Apr 23, 2012

Three Reliance Industries promoter group companies RPTL, RGTIL, RUPPL merged with holding firm RIHPL

In a complex restructuring move, three entities owned by the promoter group of Reliance Industries have been merged with another group affiliate in an exercise that resulted in recognizing an impairment of about Rs 15,800 crore.
The three entities - Reliance Ports and Terminals ( RPTL), Reliance Gas Transportation Infrastructure (RGTIL) and Reliance Utilities and Power (RUPPL) - will be merged with Reliance Industries Holding ( RIHPL), a company that is, in turn, owned by the promoters of RIL, Crisil said in a statement reaffirming the credit rating.
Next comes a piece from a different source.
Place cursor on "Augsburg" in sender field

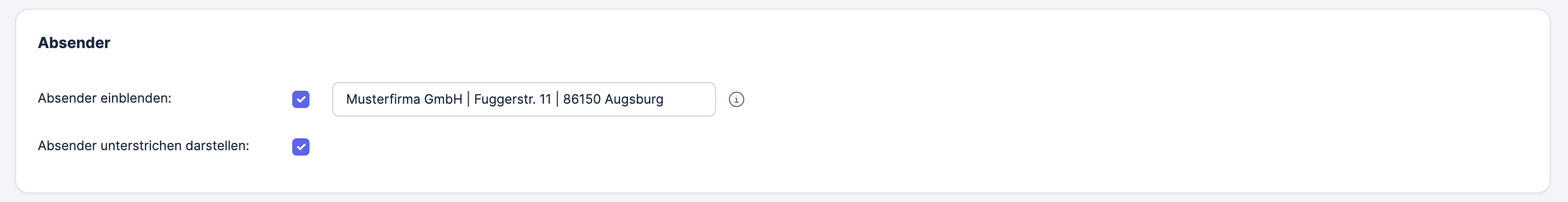pyautogui.click(x=634, y=99)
ET NOW, this newspaper's sister concern, had first reported the restructuring plan on March 21, this year. The restructuring involves demerger of investments (including impaired investments) to reduce cross holdings and loans and advances among group companies, transfer of businesses, and changes in redemption terms of some preference shares.
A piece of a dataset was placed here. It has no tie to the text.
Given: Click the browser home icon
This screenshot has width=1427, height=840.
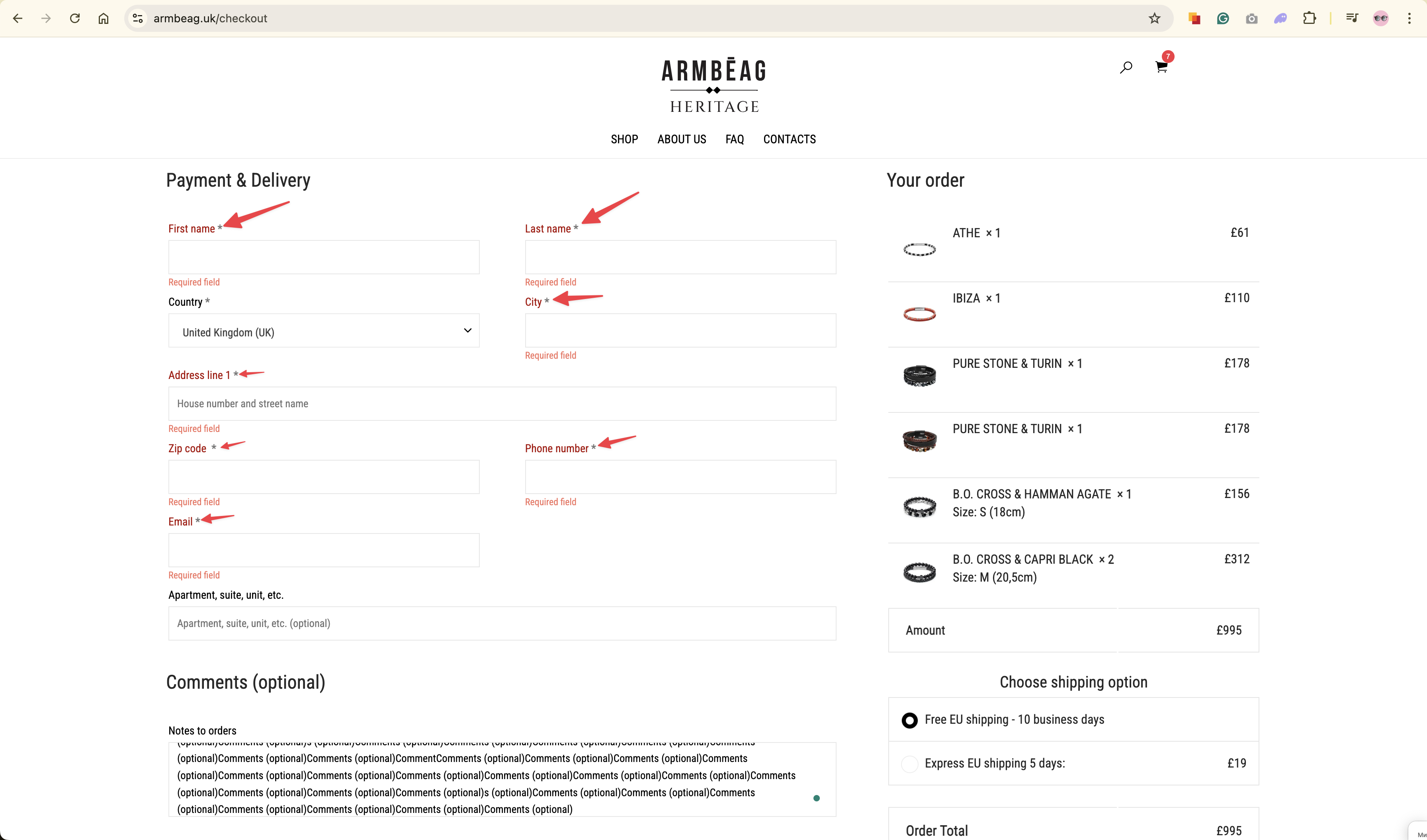Looking at the screenshot, I should point(103,18).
All three companies will now have a common owner. The standalone net worth of the demerging companies are expected to decline. However, the aggregate external debt and cash flows for the three companies will not change materially as a result of the restructuring, Crisil said.
RIHPL's 100% ownership in PTL, RUPPL and RGTIL is in addition to the economic interest it holds in nearly 370 million RIL shares, either directly or indirectly.